Claire worried about going into hospital; being shown around beforehand scared her more because it felt alien and she didn't seem ill enough to be there, but she gradually got used to it.

And I was shown around the ward before I went in, which I was hoping would make me feel better and not so scared, but actually it made me feel more frightened really because it was somewhere alien to me and that I couldn’t imagine, and I did see a lot of ill people, and I still thought of myself as not really being that ill.

 

But anyway I went into hospital for my first chemo, I packed my bag and I was told that I might have to be in for up to 6 weeks and that I would feel very tired and that people react differently to their chemo, and some people get ill and some people don’t feel ill, and they have some fantastic anti-sickness drugs now and I don’t think I ever met anyone who really suffered from the sickness, which was to me, I thought I would get really sick, but you don’t. And I went into a ward first, which again I just felt that I shouldn’t really be there, that I wasn’t that ill. And I began to feel the longer that I was there I felt a bit more comfortable with it. The nurses were really friendly and the doctors that were around really explained well what was going to happen.
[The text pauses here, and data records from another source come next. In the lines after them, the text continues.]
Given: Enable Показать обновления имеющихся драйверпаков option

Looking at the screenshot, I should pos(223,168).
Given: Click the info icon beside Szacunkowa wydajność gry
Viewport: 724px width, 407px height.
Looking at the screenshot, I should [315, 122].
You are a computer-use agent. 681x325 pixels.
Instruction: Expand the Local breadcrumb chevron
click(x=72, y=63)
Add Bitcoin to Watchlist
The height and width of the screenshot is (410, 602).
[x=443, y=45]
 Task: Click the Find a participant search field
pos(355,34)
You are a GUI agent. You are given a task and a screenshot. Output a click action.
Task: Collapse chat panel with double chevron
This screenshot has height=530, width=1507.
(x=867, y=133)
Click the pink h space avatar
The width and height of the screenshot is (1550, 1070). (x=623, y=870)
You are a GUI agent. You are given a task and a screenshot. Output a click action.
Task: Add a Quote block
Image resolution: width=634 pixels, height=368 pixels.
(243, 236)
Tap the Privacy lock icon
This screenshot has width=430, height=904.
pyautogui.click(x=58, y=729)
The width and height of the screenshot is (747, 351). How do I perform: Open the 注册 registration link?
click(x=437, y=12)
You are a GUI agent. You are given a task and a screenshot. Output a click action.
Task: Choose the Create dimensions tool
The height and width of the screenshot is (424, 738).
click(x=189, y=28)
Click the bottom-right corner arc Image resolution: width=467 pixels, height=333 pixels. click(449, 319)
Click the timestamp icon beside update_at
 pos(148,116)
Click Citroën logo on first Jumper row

But I was still frightened of actually the chemo and what it was going to do to me. And I didn’t really understand at that point what it was going to involve really.

Claire had many tests before her donor stem cell transplant to check that she was healthy enough to withstand it.

Oh yes, I had to prepare for transplant and I had to be quite well. I couldn’t, you know, if I’d had flu or something, and I tried to steer clear from people who were ill, or an environment where I might pick something up. And I had to prepare, I had to have lots of tests, lung function tests and - oh I can’t even remember half the tests that I had - CT Scan, yeah, it was quite a lot of tests, but they were OK, it wasn’t too stressful really, and by then I was so familiar with my surroundings that it wasn’t a big deal any more.

 

So then what happens, you have your tests?

 

And then you, what, when I had the radiation you mean?

 

Yeah I mean, so they do all these tests, why do they do those?

 

Just to make sure you are well enough for your transplant really. Because the type of transplant I had was, you know, it was the big one and you have to be under 40, is the cut off point, because it is quite gruelling and you have to have radiation, and then chemo, and then your transplant, so you really have to sort of go, your bone marrow all has to be killed off as far as I know, I’m not an expert.